> [AIM OF THE EXERCISE]:
Copy each line of the entries that includes the word "item".

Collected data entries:
######
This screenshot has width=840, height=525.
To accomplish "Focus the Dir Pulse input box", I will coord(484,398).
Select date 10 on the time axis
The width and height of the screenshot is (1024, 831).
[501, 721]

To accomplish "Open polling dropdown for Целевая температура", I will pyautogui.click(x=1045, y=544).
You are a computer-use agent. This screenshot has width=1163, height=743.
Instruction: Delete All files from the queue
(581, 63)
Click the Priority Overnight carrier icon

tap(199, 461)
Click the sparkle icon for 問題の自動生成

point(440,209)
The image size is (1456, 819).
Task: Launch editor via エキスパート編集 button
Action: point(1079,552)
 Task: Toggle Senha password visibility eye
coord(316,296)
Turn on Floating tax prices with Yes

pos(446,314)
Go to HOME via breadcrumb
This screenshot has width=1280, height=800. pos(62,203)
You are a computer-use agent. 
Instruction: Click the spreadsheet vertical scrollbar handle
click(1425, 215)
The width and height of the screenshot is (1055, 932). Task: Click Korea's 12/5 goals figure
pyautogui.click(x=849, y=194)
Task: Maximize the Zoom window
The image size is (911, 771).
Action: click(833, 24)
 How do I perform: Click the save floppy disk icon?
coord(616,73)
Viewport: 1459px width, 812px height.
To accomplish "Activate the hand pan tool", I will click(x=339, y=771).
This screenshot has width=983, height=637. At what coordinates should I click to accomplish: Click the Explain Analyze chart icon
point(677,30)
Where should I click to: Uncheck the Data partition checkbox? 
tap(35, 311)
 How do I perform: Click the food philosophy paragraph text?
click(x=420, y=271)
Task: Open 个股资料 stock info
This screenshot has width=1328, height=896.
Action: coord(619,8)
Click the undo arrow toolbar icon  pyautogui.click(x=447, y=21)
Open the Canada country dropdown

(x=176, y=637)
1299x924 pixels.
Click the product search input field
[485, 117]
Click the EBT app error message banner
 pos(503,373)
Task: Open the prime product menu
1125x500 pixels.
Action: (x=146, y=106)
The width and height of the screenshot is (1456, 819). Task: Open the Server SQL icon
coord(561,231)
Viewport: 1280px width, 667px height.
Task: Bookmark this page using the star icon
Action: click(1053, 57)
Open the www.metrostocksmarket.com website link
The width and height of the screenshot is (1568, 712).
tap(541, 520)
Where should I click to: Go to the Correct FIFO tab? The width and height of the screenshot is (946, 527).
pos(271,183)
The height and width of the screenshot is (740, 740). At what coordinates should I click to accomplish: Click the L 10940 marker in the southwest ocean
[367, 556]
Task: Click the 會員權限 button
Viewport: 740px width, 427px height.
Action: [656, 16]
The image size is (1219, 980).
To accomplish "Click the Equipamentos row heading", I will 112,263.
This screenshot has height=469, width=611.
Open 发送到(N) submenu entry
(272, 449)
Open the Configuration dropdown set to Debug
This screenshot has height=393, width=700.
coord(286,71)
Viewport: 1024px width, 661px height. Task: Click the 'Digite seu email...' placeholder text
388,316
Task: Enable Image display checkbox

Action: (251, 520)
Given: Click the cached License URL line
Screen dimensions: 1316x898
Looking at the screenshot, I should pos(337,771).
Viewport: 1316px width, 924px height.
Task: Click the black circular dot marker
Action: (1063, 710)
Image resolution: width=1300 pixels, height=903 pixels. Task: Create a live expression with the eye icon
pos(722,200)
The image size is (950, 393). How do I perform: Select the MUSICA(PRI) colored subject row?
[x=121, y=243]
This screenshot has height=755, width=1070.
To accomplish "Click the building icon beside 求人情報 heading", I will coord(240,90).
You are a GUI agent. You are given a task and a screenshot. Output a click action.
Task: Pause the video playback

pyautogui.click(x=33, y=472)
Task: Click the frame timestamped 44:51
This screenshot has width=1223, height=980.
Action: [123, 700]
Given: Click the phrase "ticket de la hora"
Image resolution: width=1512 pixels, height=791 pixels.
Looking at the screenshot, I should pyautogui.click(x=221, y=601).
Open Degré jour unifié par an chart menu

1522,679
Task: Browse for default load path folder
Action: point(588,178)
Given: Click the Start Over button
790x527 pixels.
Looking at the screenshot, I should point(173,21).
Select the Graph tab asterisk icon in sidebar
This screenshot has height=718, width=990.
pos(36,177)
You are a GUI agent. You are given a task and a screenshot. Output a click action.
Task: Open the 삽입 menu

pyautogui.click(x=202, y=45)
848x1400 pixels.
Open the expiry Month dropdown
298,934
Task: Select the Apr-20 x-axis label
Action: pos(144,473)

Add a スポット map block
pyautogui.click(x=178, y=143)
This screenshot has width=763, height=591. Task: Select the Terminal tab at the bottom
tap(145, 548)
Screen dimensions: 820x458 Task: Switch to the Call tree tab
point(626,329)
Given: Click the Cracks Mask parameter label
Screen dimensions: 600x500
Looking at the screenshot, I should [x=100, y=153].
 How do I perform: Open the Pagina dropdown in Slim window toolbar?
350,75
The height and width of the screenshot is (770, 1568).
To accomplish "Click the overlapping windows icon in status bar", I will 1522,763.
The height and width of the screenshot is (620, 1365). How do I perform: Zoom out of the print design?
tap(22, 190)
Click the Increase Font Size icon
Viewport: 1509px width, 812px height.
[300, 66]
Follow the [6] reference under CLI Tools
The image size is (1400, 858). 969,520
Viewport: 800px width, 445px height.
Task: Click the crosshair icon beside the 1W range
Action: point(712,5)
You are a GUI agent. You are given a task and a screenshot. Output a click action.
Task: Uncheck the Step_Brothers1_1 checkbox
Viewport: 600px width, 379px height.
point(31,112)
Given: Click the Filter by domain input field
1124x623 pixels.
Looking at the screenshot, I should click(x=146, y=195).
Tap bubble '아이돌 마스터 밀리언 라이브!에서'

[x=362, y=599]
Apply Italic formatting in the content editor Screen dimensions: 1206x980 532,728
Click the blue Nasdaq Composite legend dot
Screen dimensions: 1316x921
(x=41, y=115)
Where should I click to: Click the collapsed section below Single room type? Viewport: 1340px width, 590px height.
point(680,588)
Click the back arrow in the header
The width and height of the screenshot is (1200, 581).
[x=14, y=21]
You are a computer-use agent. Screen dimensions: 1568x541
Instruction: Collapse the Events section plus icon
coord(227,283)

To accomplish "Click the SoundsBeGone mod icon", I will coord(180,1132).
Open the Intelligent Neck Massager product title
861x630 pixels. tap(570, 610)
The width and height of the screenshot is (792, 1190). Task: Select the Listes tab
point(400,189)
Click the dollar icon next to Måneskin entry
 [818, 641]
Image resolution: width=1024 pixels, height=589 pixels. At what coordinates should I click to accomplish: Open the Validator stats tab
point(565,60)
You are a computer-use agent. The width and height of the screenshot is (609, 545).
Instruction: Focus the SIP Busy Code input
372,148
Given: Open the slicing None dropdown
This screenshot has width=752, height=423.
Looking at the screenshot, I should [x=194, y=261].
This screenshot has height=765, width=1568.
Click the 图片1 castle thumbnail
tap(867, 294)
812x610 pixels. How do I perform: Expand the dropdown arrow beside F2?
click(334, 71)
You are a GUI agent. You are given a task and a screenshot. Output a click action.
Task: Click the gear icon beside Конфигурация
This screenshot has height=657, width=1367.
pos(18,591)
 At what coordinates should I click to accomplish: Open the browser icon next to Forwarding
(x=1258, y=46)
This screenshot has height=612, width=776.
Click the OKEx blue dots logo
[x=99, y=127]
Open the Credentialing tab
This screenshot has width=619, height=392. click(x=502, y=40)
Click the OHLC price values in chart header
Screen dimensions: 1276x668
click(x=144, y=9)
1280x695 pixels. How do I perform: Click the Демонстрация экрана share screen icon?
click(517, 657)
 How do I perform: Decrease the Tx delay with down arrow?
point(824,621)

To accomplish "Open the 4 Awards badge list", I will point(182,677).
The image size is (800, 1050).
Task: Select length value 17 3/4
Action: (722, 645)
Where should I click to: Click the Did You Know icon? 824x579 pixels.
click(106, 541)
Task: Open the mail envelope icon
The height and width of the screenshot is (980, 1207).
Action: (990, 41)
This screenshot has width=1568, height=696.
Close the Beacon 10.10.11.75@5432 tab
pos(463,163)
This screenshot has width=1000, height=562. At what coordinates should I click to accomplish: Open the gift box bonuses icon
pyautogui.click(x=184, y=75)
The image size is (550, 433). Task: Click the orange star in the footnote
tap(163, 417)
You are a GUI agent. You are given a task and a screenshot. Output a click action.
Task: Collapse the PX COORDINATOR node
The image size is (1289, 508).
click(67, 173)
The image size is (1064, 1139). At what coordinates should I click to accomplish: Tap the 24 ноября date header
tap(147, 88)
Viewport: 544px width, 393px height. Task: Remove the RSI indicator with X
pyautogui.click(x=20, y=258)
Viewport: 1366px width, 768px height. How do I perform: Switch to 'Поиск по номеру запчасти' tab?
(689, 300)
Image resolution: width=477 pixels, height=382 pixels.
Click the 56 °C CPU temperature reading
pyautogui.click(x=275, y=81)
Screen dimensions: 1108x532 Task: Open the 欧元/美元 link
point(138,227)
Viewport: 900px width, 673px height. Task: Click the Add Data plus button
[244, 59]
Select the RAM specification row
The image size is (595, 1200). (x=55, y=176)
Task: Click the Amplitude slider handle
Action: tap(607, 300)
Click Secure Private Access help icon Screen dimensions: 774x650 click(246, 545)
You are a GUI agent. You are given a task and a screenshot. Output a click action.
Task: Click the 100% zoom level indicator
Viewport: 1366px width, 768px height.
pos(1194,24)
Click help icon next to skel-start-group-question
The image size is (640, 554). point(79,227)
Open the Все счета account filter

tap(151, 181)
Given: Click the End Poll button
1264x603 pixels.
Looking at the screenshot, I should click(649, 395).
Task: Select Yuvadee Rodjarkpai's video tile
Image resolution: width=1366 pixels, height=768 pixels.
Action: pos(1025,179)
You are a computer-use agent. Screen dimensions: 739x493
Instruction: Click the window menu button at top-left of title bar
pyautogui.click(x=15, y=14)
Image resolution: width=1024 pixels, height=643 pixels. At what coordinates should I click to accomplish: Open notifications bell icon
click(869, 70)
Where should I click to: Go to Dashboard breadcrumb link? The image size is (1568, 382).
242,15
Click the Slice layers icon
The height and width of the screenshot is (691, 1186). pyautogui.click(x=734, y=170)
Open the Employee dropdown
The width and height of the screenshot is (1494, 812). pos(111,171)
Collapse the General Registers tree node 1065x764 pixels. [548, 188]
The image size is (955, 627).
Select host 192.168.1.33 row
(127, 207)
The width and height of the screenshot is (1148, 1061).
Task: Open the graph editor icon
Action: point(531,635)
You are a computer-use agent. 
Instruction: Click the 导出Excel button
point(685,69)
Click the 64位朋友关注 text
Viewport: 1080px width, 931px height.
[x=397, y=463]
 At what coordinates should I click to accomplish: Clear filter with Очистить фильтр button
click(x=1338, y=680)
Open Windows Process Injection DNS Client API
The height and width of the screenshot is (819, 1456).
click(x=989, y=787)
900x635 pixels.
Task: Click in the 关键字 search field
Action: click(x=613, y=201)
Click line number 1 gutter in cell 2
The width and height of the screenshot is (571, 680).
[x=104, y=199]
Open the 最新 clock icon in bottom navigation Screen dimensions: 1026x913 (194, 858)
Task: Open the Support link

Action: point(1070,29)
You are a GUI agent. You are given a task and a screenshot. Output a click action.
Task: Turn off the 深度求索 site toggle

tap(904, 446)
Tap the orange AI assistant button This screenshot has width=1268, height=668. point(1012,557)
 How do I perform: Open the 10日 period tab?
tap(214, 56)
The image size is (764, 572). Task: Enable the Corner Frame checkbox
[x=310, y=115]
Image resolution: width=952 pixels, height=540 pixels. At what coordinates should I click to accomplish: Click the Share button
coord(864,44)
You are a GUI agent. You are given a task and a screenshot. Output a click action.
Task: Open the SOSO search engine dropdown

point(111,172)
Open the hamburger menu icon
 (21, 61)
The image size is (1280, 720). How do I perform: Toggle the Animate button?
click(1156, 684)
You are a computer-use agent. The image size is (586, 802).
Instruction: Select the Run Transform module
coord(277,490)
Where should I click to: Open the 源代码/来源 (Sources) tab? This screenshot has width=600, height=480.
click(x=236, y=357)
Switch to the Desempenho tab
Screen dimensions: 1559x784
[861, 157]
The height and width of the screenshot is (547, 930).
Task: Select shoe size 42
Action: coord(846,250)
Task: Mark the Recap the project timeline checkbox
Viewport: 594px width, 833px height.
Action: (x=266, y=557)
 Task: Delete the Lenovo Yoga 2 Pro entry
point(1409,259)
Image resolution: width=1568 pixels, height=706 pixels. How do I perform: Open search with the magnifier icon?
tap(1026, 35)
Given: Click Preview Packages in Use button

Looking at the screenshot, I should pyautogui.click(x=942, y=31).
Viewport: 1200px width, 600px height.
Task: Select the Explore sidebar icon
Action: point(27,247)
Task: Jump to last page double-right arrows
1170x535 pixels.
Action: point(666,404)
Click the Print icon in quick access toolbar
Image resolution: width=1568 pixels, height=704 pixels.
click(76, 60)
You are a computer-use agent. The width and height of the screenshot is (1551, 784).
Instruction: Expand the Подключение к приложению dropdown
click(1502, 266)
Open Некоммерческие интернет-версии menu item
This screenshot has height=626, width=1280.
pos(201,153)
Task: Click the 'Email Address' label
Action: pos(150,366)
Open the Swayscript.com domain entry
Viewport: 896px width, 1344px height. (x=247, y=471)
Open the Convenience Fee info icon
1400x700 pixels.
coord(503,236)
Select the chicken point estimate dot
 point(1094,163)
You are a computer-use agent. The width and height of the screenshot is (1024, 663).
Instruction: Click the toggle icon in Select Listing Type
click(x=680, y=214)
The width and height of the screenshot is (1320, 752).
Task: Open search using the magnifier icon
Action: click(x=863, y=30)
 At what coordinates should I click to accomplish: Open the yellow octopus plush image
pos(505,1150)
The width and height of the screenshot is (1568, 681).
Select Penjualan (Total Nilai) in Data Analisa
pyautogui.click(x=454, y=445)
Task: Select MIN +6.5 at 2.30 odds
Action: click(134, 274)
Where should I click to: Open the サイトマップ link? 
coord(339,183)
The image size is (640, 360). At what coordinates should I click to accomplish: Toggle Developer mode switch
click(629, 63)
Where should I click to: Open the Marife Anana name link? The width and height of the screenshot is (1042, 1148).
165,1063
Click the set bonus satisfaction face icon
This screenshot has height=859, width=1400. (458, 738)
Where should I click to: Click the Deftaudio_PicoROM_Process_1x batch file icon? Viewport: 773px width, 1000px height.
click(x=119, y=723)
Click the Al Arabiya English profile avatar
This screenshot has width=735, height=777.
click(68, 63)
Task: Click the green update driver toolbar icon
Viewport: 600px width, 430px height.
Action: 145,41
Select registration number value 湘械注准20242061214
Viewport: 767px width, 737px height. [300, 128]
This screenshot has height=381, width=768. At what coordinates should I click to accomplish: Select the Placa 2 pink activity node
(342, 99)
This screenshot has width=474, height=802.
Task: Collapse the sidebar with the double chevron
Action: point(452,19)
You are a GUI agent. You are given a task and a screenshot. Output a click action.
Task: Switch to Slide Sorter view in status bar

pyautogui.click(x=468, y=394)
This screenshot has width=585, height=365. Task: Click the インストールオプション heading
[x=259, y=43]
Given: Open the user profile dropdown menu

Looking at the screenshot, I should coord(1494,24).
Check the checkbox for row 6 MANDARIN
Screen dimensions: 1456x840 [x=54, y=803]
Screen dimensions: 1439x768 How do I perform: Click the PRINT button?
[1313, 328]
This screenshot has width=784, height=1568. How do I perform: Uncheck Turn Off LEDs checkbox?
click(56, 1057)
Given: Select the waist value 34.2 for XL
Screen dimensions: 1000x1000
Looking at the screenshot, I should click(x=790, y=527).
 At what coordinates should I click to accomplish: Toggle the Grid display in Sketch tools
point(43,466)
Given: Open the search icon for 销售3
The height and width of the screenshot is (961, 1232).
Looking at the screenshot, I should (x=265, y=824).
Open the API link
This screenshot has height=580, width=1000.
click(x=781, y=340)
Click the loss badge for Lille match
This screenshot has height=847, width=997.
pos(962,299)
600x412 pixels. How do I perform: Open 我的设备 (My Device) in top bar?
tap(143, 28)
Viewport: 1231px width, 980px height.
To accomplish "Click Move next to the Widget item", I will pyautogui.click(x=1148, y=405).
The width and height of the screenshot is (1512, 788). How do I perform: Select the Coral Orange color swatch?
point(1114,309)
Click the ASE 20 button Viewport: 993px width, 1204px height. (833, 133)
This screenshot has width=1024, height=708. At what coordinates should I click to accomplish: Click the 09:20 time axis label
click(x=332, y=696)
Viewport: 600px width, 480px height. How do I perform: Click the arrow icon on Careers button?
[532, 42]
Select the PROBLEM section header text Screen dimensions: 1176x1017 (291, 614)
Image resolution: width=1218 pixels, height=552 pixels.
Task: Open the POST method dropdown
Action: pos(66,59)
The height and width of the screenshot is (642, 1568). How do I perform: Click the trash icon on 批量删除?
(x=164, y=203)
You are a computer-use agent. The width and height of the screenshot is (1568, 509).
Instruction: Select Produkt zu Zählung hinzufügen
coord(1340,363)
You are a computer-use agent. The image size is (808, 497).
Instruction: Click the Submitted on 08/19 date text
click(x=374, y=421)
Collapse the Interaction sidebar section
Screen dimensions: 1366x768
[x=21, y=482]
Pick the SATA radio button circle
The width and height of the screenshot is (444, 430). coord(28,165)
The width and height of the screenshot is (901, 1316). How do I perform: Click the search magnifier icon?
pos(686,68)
######
> [RESULT OF THIS TASK]:
Open Некоммерческие интернет-версии menu item
To accomplish "Click Move next to the Widget item", I will pyautogui.click(x=1148, y=405).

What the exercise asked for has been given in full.